Recorded data
━━━━━━━━━━━━━━━━━━━━

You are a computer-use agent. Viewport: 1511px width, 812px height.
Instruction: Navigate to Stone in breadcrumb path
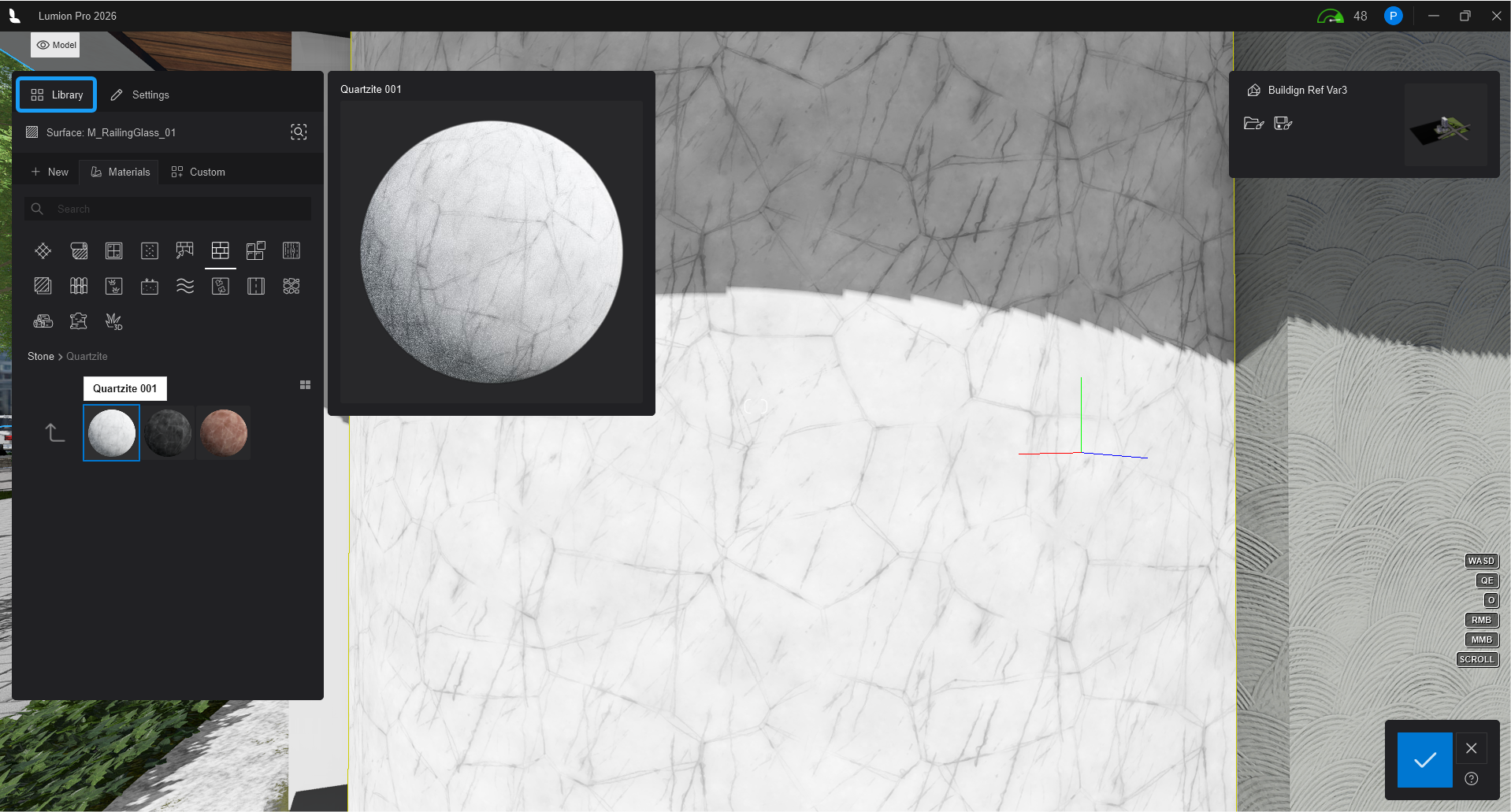[x=40, y=356]
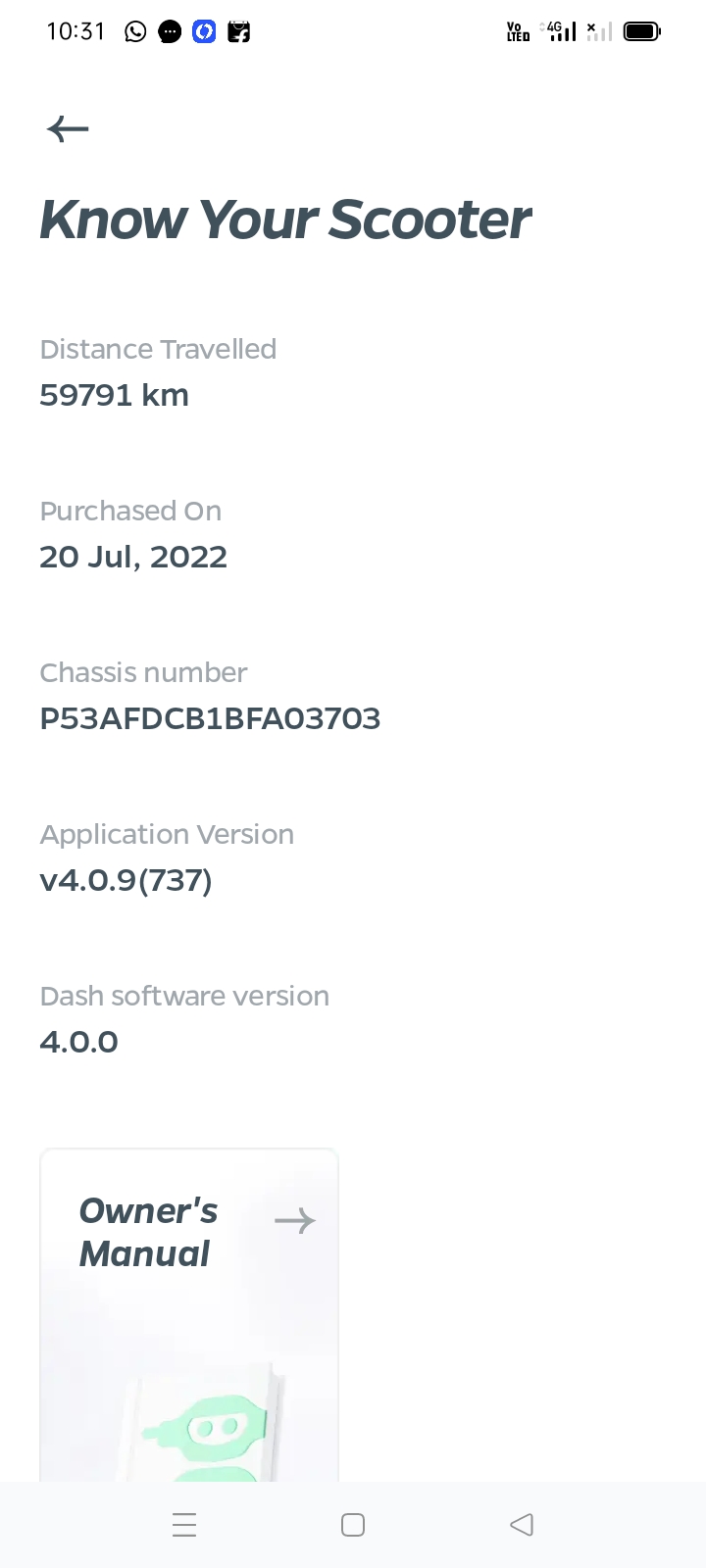Tap the 4G signal strength icon
The width and height of the screenshot is (706, 1568).
click(x=560, y=31)
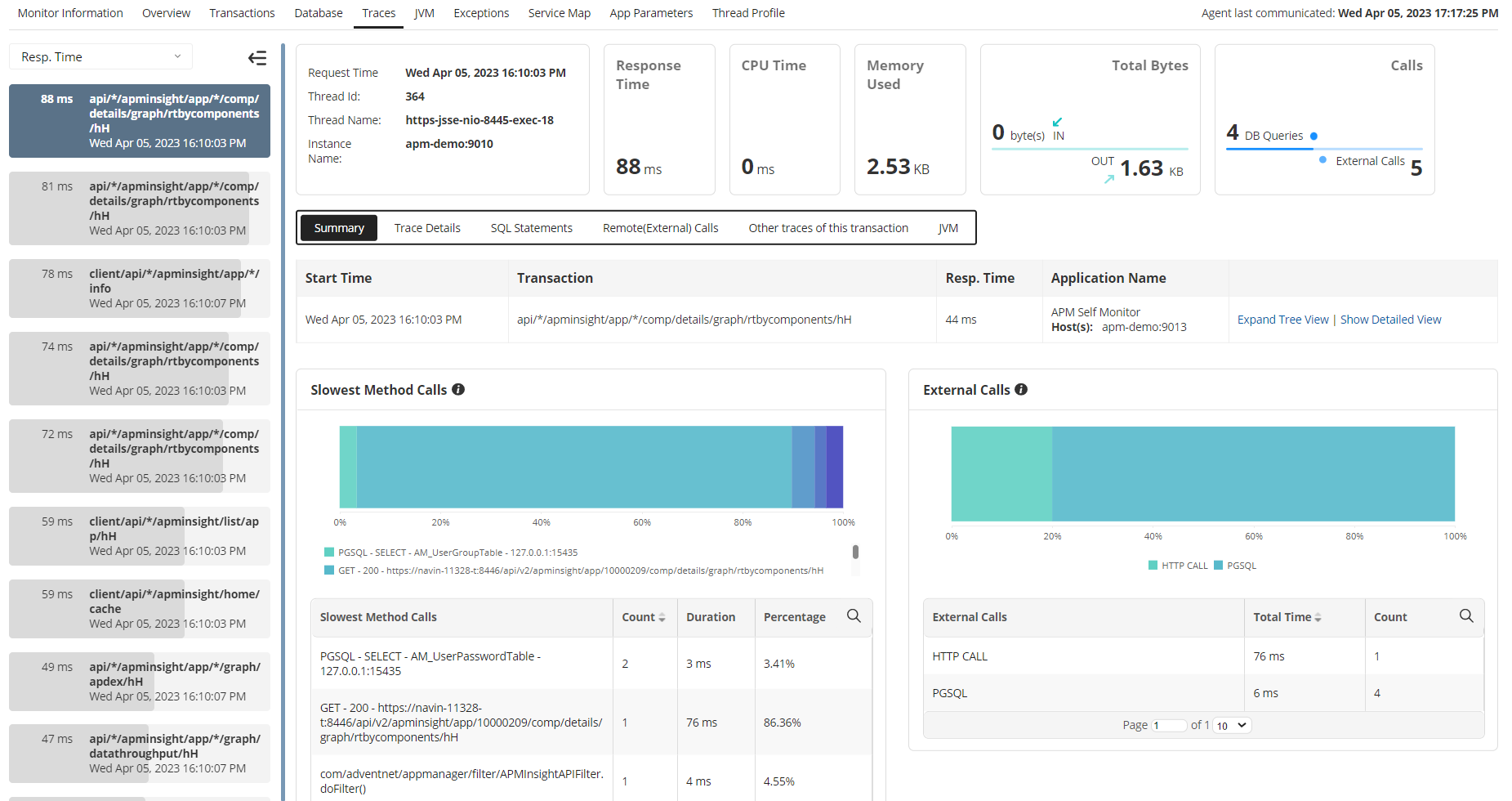
Task: Open Show Detailed View link
Action: 1390,320
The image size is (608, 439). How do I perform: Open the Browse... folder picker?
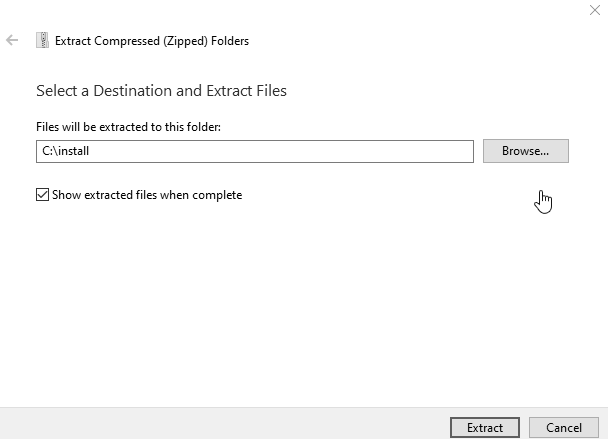tap(526, 151)
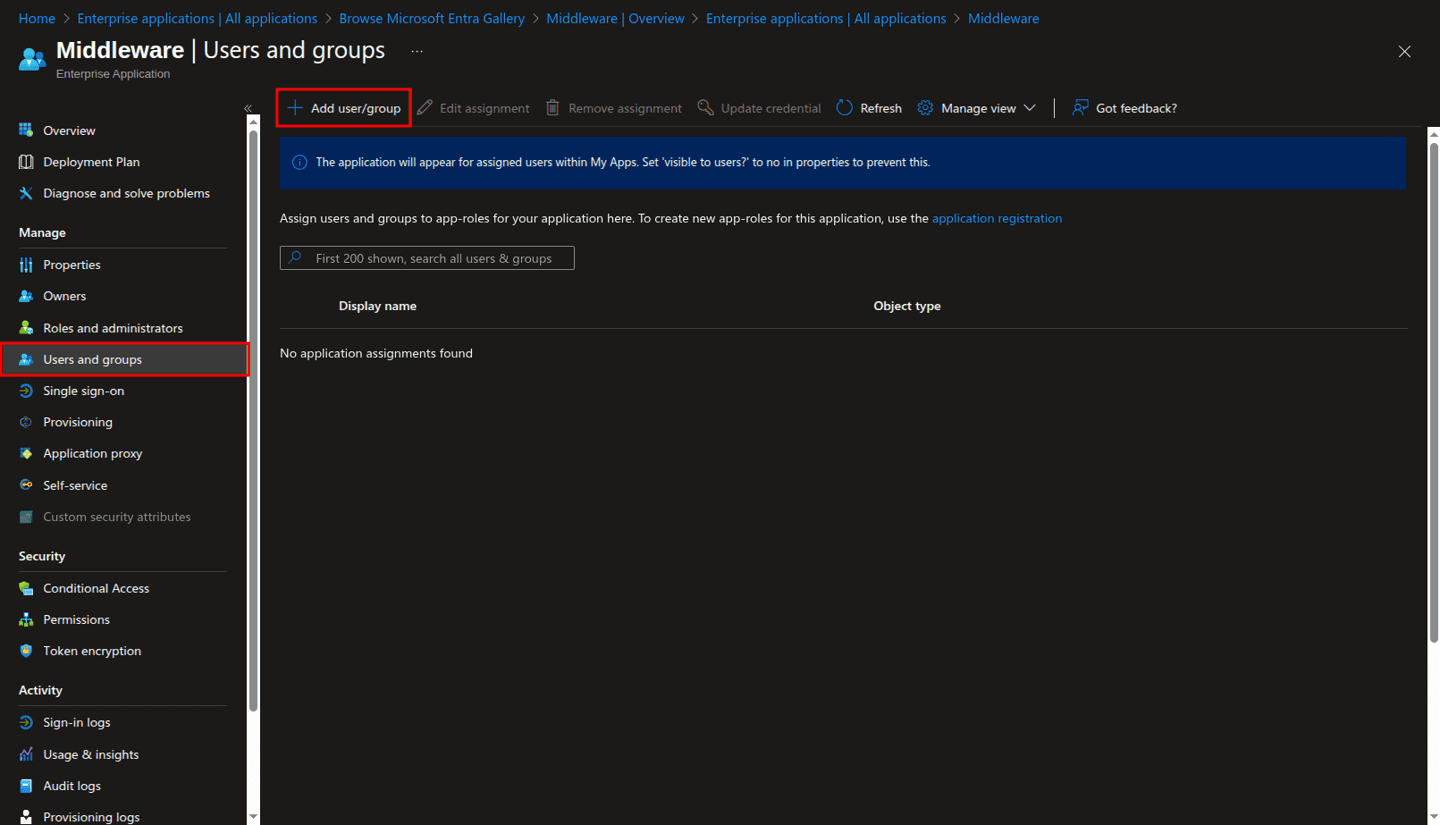Click the Refresh toolbar icon
1440x825 pixels.
click(x=842, y=107)
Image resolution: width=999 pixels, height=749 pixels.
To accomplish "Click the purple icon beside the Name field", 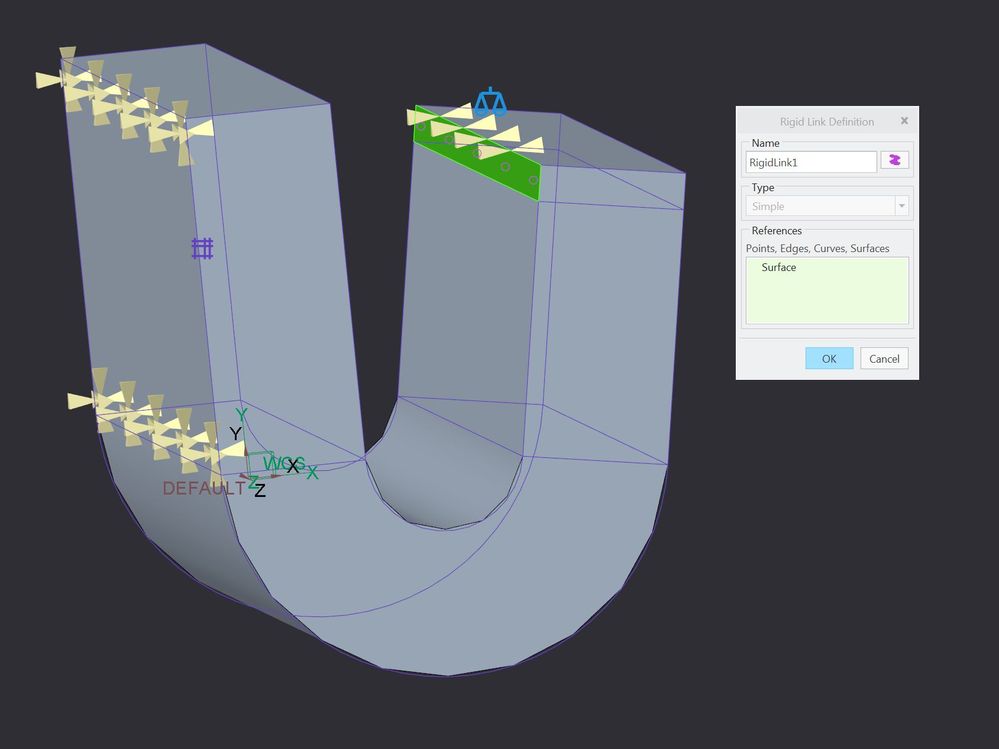I will click(x=894, y=161).
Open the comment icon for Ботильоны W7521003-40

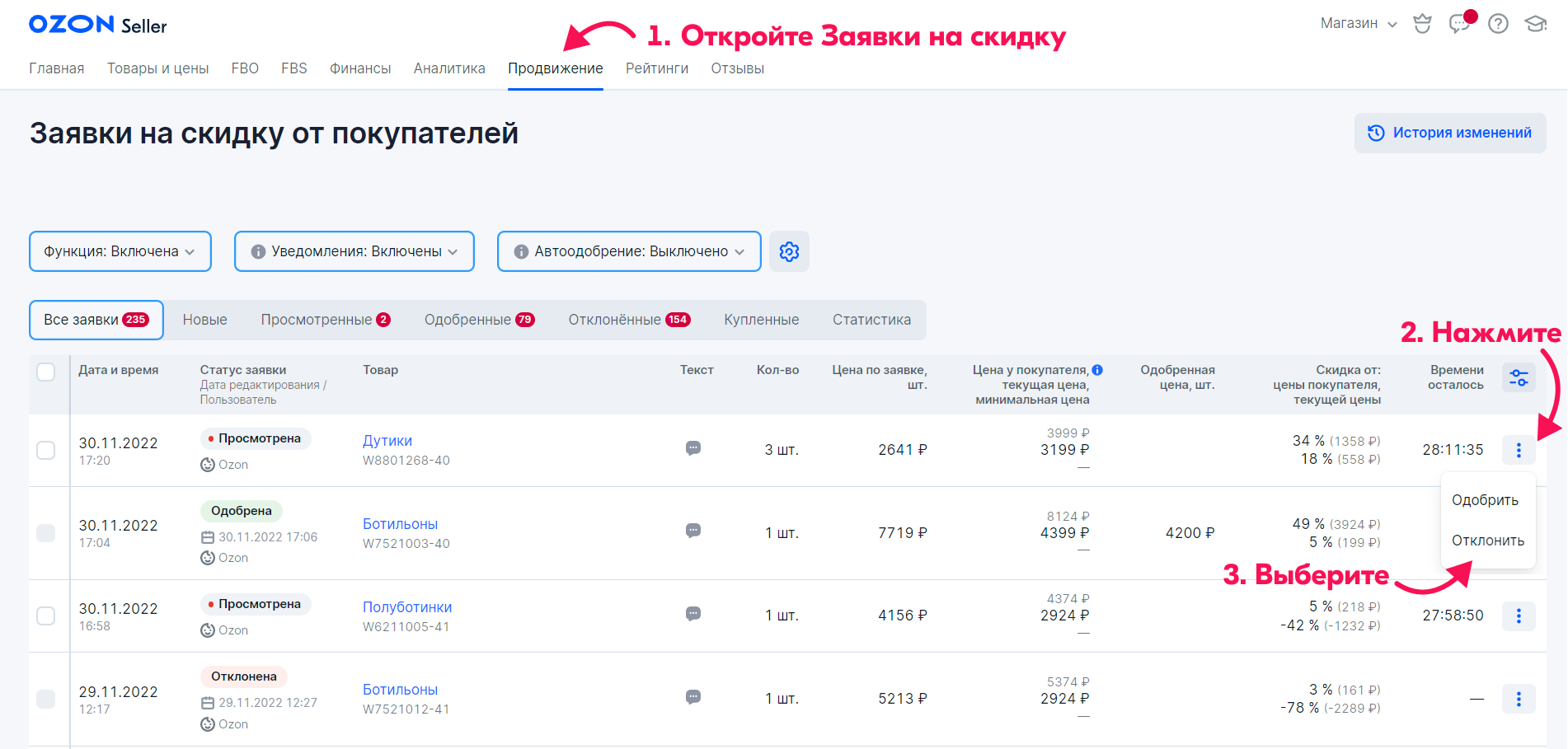coord(693,531)
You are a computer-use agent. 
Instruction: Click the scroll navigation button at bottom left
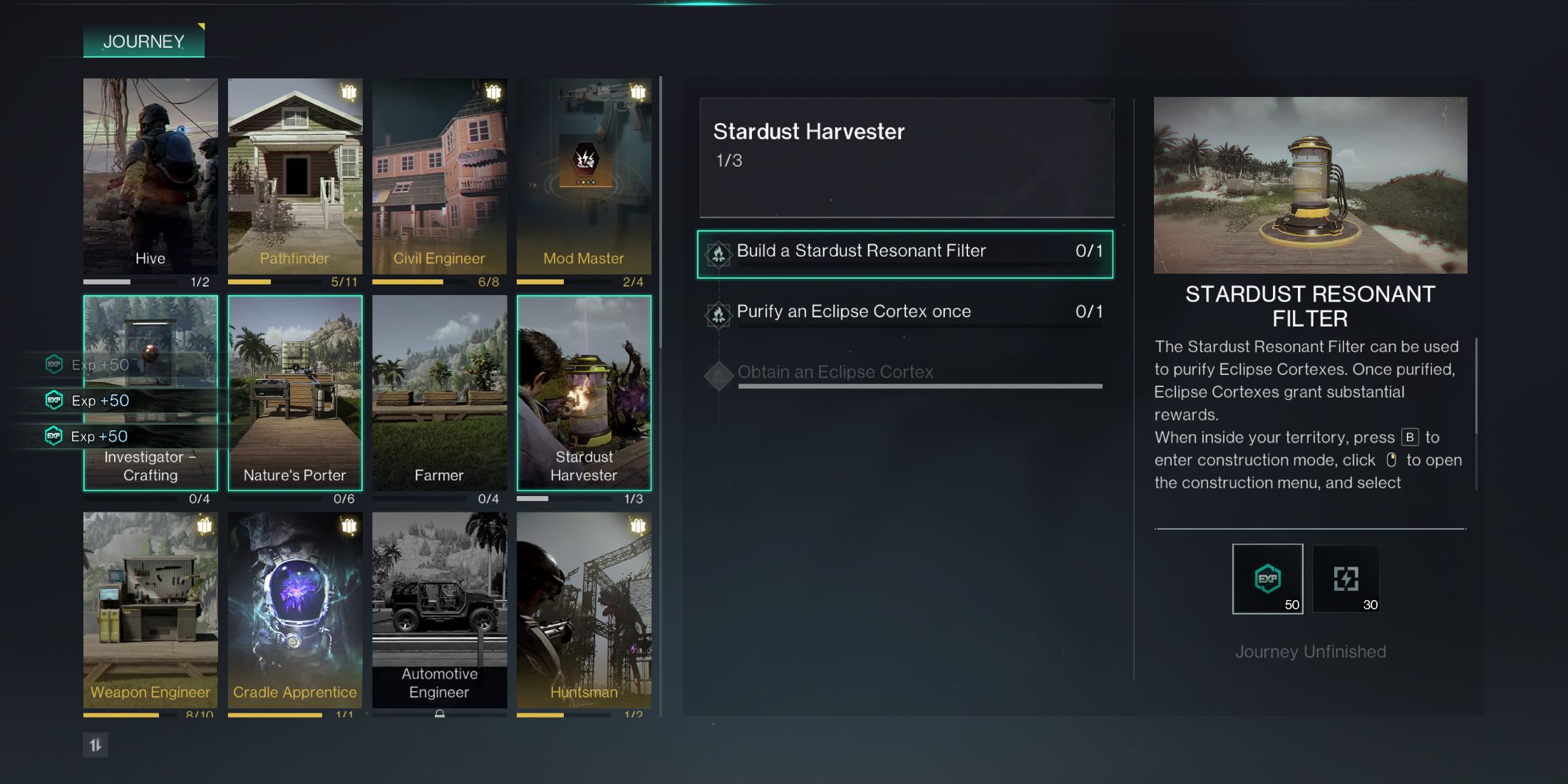tap(96, 743)
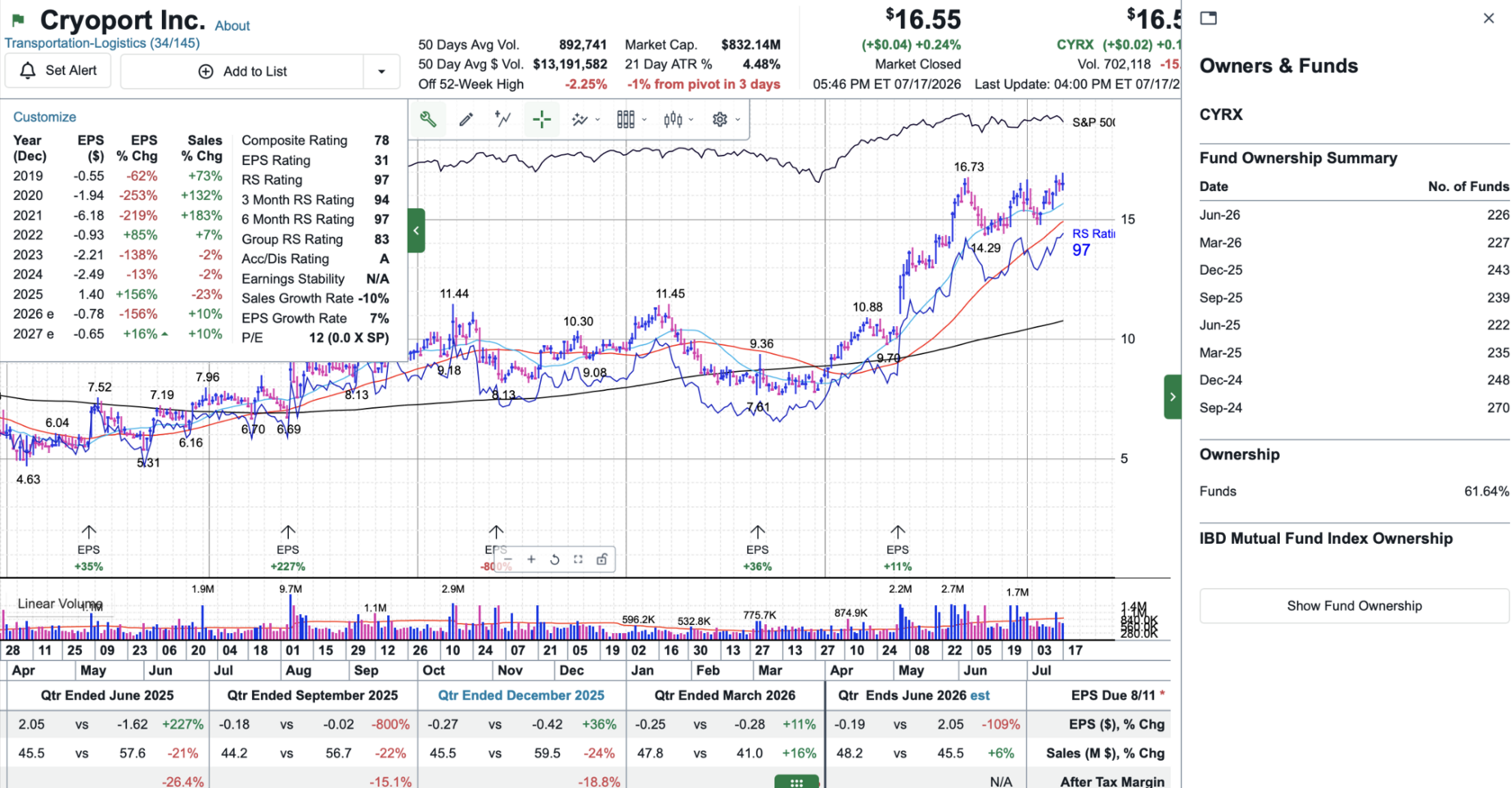Open the columns layout dropdown

tap(631, 119)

━━━━━━━━━━━━━━━━━━━━

Quote the material from the line containing "Open the comment" through the end of the material, both ends included. Leave the pictures out of your answer.

Open the comment icon for Ботильоны W7521003-40

coord(693,531)
You are a computer-use agent. 
Instruction: Click the scroll navigation button at bottom left
tap(96, 743)
Open the columns layout dropdown

tap(631, 119)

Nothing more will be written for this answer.